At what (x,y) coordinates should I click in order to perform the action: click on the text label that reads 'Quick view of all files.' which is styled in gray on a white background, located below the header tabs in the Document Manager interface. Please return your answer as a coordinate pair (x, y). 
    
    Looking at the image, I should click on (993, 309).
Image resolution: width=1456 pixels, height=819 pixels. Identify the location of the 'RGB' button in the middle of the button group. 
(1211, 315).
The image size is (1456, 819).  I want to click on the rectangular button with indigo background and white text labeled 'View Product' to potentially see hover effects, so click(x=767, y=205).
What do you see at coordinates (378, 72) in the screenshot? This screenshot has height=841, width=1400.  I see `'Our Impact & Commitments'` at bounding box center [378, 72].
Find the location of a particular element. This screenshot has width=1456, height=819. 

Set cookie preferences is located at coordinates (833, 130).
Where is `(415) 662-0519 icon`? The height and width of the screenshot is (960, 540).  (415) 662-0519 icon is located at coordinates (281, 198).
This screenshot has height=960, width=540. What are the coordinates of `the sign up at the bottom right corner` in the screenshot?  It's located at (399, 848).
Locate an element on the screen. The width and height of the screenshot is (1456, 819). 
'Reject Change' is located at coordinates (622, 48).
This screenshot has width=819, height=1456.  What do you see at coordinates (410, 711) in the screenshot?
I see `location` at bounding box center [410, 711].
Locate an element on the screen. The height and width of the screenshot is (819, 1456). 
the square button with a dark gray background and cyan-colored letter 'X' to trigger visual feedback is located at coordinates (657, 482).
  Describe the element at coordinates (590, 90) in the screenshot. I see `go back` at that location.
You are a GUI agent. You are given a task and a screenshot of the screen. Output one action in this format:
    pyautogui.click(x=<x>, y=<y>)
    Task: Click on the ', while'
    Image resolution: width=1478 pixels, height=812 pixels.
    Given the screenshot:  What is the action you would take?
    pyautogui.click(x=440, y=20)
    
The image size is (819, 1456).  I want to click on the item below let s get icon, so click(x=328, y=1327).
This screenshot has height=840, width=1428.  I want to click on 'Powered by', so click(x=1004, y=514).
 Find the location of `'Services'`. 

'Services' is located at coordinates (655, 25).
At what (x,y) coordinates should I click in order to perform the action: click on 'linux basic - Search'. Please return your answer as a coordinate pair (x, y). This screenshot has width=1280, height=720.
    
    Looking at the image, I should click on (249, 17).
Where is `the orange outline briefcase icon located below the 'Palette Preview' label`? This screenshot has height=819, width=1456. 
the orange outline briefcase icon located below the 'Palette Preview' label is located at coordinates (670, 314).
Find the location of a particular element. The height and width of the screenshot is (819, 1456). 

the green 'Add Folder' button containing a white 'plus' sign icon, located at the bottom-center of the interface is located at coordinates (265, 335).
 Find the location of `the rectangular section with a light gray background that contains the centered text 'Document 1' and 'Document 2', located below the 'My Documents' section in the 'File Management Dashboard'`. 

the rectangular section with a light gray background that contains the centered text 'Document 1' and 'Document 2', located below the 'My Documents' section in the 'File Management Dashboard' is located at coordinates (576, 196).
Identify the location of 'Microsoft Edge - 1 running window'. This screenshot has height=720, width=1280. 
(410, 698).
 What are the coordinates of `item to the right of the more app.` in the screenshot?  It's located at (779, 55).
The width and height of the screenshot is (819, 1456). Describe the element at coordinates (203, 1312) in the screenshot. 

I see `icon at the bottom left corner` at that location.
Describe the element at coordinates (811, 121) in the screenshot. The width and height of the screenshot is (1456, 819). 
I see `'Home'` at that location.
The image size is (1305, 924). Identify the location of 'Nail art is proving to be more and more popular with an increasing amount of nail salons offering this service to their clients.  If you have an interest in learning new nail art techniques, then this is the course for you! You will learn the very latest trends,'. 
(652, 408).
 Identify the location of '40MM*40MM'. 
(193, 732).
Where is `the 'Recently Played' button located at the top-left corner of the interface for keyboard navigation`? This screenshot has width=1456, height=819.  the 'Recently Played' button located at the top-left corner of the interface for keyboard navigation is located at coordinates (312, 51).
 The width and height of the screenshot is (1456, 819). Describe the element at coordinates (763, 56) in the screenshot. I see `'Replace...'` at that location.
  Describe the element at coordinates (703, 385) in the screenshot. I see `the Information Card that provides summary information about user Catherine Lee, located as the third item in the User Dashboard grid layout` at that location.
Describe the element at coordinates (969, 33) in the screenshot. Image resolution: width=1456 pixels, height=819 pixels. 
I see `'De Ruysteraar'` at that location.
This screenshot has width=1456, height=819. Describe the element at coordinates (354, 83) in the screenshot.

******************************

» **Task**: Please convert the stretch from the start of the records through the line containing "The image size is (1456, 819)." into a numbered list, leaving out blank lines.

» **Problem solution**:
1. At what (x,y) coordinates should I click in order to perform the action: click on the text label that reads 'Quick view of all files.' which is styled in gray on a white background, located below the header tabs in the Document Manager interface. Please return your answer as a coordinate pair (x, y). 
2.     Looking at the image, I should click on (993, 309).
3. Image resolution: width=1456 pixels, height=819 pixels. Identify the location of the 'RGB' button in the middle of the button group. 
4. (1211, 315).
5. The image size is (1456, 819).  I want to click on the rectangular button with indigo background and white text labeled 'View Product' to potentially see hover effects, so click(x=767, y=205).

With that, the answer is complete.